Dombrowik and I met at the company’s 133,000-square-foot headquarters building on the West Plains. The building already had been put up for sale—Northwest Farm Credit Services eventually bought it—as the company was using only half the space. Walking the halls and common areas, it was clear then that the company was a fraction of the size it had been in its prime.
Regardless, Dombrowik expressed optimism about the company’s future. He said he expected the company to be able to maintain staffing levels at around 200 people and that the declines in program enrollment finally would trough out.
His predecessors had hoped for similar turnarounds, and like them, Dombrowik’s hopes for the company never came to fruition. When the company moved its operations to a downtown office space from its former corporate headquarters in May, it had fewer than 100 employees.
While that figure is substantially smaller than it once was—the company employed 300 people in 2008—it still makes Ambassadors a significant employer in the Spokane market, and it’s unfortunate that those jobs will dissipate.
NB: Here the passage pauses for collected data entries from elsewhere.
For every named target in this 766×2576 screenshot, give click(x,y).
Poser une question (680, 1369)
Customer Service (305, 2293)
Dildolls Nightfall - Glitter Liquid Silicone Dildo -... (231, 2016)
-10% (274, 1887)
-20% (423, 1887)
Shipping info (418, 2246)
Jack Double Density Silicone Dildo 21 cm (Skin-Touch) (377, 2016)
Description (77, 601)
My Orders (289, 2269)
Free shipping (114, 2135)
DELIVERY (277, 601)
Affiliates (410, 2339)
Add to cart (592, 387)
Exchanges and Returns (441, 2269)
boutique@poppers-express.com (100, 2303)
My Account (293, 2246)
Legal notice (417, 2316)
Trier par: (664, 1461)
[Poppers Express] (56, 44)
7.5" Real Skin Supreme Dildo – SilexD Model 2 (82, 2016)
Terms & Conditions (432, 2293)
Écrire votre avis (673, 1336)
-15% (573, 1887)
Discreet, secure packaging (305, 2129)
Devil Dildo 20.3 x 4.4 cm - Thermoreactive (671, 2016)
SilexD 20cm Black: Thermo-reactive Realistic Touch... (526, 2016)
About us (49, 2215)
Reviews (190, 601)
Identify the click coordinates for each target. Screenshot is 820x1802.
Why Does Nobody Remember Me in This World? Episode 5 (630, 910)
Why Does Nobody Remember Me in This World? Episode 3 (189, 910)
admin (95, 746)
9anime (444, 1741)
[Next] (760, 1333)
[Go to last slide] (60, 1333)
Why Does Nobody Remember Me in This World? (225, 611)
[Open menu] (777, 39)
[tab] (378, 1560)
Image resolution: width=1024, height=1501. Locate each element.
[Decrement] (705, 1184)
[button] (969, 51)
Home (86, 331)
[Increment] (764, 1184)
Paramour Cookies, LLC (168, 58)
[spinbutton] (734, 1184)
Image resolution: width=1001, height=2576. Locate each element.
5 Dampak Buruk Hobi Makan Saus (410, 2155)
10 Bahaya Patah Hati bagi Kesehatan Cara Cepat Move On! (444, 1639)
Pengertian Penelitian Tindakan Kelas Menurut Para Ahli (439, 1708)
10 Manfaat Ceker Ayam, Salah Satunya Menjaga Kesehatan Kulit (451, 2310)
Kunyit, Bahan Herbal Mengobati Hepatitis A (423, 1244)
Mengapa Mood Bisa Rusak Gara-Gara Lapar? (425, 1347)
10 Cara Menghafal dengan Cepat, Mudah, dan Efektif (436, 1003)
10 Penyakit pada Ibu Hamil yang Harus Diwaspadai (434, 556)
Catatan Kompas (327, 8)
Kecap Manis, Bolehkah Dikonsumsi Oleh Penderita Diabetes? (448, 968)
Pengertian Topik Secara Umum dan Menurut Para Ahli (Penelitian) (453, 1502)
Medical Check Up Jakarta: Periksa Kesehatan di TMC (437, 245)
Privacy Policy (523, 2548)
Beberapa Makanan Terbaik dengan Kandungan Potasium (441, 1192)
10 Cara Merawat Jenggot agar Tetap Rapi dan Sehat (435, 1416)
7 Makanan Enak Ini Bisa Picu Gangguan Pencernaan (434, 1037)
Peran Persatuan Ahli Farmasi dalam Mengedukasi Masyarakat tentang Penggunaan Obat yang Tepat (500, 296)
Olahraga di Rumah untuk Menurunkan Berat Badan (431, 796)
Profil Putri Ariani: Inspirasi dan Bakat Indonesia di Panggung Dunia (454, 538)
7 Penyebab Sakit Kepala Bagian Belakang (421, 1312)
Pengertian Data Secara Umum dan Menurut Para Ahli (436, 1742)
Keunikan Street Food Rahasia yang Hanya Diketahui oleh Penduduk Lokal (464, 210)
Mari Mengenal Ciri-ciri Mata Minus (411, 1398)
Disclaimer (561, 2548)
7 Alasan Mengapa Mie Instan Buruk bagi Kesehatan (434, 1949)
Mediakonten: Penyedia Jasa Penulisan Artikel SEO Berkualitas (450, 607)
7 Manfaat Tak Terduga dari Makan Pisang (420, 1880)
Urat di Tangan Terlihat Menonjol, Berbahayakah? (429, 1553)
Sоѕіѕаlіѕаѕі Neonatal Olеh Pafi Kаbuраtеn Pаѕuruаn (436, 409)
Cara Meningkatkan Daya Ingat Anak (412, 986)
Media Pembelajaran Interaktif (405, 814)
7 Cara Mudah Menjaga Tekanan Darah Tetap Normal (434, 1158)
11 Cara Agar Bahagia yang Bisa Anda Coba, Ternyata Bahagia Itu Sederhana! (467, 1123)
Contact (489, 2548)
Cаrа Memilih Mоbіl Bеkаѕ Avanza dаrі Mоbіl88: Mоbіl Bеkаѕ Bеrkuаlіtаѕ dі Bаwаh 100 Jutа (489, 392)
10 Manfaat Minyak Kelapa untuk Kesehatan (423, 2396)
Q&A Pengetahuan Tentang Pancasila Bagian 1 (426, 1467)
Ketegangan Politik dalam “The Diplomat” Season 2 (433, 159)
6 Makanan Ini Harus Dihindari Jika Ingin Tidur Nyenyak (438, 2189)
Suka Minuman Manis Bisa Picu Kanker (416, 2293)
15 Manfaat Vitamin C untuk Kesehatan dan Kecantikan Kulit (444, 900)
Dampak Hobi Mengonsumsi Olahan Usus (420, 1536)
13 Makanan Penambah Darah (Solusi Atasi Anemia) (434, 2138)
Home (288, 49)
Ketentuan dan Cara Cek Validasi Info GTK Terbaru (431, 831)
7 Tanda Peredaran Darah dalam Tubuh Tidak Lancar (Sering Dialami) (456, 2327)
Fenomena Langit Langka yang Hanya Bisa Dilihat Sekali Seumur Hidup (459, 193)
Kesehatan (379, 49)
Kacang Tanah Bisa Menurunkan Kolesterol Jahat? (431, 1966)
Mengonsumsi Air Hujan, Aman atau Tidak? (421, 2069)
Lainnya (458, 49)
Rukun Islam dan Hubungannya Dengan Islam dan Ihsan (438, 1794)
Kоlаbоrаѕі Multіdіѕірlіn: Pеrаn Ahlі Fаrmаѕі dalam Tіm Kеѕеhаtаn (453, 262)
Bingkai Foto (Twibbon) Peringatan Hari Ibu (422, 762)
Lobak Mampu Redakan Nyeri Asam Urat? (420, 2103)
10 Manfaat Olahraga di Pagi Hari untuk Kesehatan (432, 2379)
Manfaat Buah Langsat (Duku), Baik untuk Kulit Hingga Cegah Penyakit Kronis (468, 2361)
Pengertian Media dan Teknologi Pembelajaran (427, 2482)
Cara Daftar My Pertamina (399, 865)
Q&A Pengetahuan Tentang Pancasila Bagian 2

I’ve wrung my hands in this space before about the loss of publicly-traded company headquarters in the Inland Northwest. Due to closures (Coldwater Creek), acquisitions (Sterling Bank), and moves (Coeur Mining), 10 public companies now are based in the Inland Northwest, about two-thirds of the number that had been here prior to the recession.
While it’s not exactly surprising to hear Ambassadors’ news, it is unfortunate to see the company going away. I hope it’s the last to do so, at least for a while.